EEMD-Based Steady-State Indexes and Their Applications to Condition Monitoring and Fault Diagnosis of Railway Axle Bearings.

作者信息

Yi Cai, Wang Dong, Fan Wei, Tsui Kwok-Leung, Lin Jianhui

机构信息

School of Automobile and Transportation, Xihua University, Chengdu 610039, China.

Department of Systems Engineering and Engineering Management, City University of Hong Kong, Tat Chee Avenue, Kowloon, Hong Kong 999077, China.

出版信息

Sensors (Basel). 2018 Feb 27;18(3):704. doi: 10.3390/s18030704.

DOI:10.3390/s18030704
PMID:29495446
原文链接:https://pmc.ncbi.nlm.nih.gov/articles/PMC5876880/
Abstract

Railway axle bearings are one of the most important components used in vehicles and their failures probably result in unexpected accidents and economic losses.

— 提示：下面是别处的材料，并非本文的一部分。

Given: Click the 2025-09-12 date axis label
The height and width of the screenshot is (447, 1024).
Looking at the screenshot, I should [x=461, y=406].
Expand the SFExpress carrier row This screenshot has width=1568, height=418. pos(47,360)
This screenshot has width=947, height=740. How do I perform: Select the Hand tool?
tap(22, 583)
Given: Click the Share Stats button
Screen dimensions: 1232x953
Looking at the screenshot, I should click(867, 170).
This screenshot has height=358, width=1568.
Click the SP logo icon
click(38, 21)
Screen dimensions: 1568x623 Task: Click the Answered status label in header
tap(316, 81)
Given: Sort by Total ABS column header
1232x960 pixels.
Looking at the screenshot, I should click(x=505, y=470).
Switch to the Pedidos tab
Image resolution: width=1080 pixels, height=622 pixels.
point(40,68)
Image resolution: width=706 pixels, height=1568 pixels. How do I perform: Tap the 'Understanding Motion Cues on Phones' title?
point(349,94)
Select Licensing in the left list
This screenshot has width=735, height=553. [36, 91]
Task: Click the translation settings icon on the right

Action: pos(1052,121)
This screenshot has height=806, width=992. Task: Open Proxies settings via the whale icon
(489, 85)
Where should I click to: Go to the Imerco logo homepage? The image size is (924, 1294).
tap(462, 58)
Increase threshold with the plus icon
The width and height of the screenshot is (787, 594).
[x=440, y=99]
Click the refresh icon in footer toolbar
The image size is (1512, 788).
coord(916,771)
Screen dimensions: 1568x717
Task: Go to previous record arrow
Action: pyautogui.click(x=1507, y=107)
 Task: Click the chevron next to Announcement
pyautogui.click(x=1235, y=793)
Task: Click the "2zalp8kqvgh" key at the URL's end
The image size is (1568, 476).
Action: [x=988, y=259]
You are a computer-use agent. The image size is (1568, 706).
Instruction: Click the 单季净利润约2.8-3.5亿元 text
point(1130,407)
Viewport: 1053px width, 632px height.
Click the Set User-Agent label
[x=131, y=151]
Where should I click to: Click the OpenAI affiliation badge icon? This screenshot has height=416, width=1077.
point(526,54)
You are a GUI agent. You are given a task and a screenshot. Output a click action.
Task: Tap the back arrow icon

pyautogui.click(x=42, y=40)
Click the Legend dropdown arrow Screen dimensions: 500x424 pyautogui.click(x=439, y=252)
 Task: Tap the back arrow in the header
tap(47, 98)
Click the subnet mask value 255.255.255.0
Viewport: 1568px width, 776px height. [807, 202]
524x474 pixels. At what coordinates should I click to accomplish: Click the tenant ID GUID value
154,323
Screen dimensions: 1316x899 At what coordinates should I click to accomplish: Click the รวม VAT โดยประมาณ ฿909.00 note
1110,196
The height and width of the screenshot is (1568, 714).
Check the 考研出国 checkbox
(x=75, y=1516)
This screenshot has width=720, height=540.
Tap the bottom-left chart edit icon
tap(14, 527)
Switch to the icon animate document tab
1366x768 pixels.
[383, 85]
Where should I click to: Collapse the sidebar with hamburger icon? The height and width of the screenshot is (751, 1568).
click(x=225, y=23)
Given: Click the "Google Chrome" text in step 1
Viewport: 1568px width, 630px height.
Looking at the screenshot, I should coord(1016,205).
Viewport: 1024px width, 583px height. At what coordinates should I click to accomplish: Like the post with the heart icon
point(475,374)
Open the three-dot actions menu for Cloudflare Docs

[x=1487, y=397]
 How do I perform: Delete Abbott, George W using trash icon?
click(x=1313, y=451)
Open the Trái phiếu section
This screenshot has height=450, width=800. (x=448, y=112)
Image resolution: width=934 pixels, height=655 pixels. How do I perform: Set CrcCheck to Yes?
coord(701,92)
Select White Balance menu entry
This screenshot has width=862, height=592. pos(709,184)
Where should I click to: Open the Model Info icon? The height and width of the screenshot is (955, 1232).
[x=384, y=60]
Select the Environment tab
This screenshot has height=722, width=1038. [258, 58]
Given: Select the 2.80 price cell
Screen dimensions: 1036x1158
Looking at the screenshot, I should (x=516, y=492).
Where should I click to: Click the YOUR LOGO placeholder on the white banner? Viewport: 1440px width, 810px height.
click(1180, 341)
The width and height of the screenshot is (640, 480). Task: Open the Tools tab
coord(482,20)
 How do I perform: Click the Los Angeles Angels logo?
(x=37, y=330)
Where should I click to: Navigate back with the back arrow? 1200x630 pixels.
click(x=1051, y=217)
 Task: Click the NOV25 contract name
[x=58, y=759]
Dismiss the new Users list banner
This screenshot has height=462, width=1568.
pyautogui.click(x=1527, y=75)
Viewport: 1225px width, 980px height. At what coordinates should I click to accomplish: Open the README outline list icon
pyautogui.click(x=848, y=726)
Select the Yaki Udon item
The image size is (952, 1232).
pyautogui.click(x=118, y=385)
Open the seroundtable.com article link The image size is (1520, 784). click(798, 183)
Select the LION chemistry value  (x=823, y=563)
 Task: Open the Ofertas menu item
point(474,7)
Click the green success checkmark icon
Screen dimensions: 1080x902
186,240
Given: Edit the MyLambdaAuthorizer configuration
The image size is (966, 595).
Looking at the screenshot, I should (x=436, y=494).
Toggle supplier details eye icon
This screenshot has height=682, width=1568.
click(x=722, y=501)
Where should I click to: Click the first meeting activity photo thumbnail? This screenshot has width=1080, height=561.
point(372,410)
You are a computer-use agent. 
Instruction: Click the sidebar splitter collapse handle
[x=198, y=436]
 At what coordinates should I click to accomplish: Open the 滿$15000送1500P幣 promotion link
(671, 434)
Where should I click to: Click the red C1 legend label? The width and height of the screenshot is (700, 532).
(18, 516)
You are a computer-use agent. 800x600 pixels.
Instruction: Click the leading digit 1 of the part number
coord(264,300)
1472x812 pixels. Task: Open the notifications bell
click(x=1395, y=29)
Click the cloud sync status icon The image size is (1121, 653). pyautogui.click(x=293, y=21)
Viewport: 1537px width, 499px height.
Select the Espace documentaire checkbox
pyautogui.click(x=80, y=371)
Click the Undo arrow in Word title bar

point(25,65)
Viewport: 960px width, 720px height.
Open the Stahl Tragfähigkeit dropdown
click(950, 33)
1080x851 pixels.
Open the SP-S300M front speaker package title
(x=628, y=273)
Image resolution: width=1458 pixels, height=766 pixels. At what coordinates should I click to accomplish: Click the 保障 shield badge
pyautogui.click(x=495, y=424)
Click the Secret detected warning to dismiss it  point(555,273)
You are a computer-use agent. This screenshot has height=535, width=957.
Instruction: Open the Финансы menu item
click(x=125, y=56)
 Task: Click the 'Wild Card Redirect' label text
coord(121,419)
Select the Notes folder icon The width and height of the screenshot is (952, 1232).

To realize a condition monitoring and fault diagnosis scheme of railway axle bearings, three dimensionless steadiness indexes in a time domain, a frequency domain, and a shape domain are respectively proposed to measure the steady states of bearing vibration signals. Firstly, vibration data collected from some designed experiments are pre-processed by using ensemble empirical mode decomposition (EEMD). Then, the coefficient of variation is introduced to construct two steady-state indexes from pre-processed vibration data in a time domain and a frequency domain, respectively. A shape function is used to construct a steady-state index in a shape domain. At last, to distinguish normal and abnormal bearing health states, some guideline thresholds are proposed. Further, to identify axle bearings with outer race defects, a pin roller defect, a cage defect, and coupling defects, the boundaries of all steadiness indexes are experimentally established. Experimental results showed that the proposed condition monitoring and fault diagnosis scheme is effective in identifying different bearing health conditions.

摘要

铁路车轴轴承是车辆中使用的最重要部件之一,其故障可能导致意外事故和经济损失。为实现铁路车轴轴承的状态监测与故障诊断方案,分别提出了时域、频域和形状域中的三个无量纲稳定性指标,以测量轴承振动信号的稳态。首先,利用总体经验模态分解(EEMD)对从一些设计实验中采集的振动数据进行预处理。然后,引入变异系数,分别从预处理后的时域和频域振动数据中构建两个稳态指标。使用形状函数在形状域中构建一个稳态指标。最后,为区分正常和异常的轴承健康状态,提出了一些指导阈值。此外,为识别具有外圈缺陷、滚针缺陷、保持架缺陷和耦合缺陷的车轴轴承,通过实验确定了所有稳定性指标的边界。实验结果表明,所提出的状态监测与故障诊断方案在识别不同轴承健康状况方面是有效的。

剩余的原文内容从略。